All’ora in cui due terzi della popolazione d’Antiochia riposava dalle fatiche del giorno, godendosi, sui terrazzi delle case, l’aria rinfrescata dalla brezza serale, Simonide, adagiato nel seggiolone ormai diventatogli indispensabile, stava contemplando dal proprio terrazzo il fiume, ed i navigli che vi erano ancorati. La muraglia che ergevasi dietro di lui proiettava la sua ombra sull’acqua fino a raggiungere la sponda opposta, ed al disopra continuava il solito rumore dell’andirivieni sul ponte. Ester, presso al padre, gli teneva dinanzi un piatto contenente la sua cena frugale, composta di focaccie leggiere come ostie, un po’ di miele ed una tazza di latte nella quale Simonide immergeva le focaccie dopo averle spalmate di miele.

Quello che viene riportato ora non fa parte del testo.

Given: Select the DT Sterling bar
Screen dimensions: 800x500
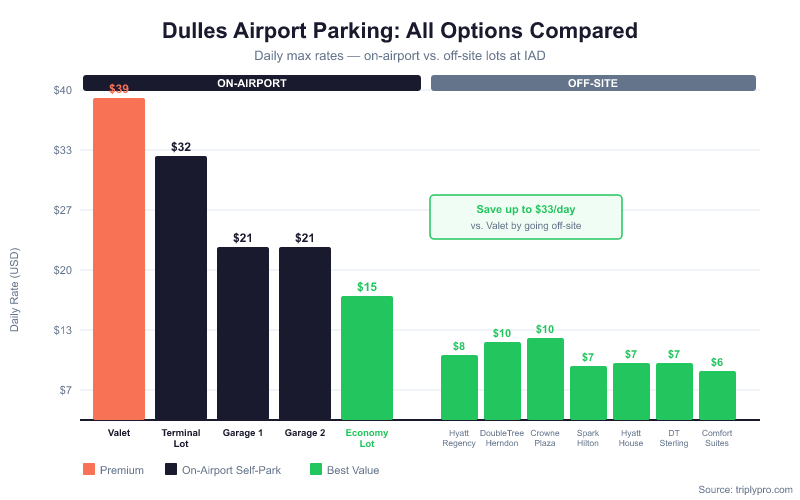Looking at the screenshot, I should coord(674,391).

— «Malluch ritarda questa sera» — mormorò egli scoprendo così il pensiero che lo preoccupava.

— «Credi tu ch’egli verrà?» — chiese Ester.

— «A meno ch’egli non abbia dovuto prendere la via del mare o del deserto, verrà.» —

Simonide parlava tranquillamente da uomo sicuro del fatto suo.

— «Potrebbe invece scrivere.» — suggerì timidamente la ragazza.

— «No, Ester. Egli mi avrebbe già avvertito con lettera se si fosse accorto di non poter ritornare e poichè non m’ha avvertito sono certo che verrà.

— «Speriamolo» — sospirò la giovine.

V’era un non so che nel tono col quale ella si lasciò sfugire questa parola, che colpì il vecchio. Il più piccolo uccellino non può posarsi sopra un ramoscello senza comunicare una vibrazione, per quanto leggiera, a tutte le fibre dell’albero, e l’organismo umano non è meno sensibile qualche volta alle più insignificanti parole.

— «Tu desideri ch’egli ritorni, Ester?» —

— «Sì, rispose ella» — guardandolo negli occhi.

— «Perchè? potresti dirmelo?» — persistette il padre.

— «Perchè...» — essa sostò, poi riprese: — «perchè il giovane è...» — e qui di nuovo si fermò.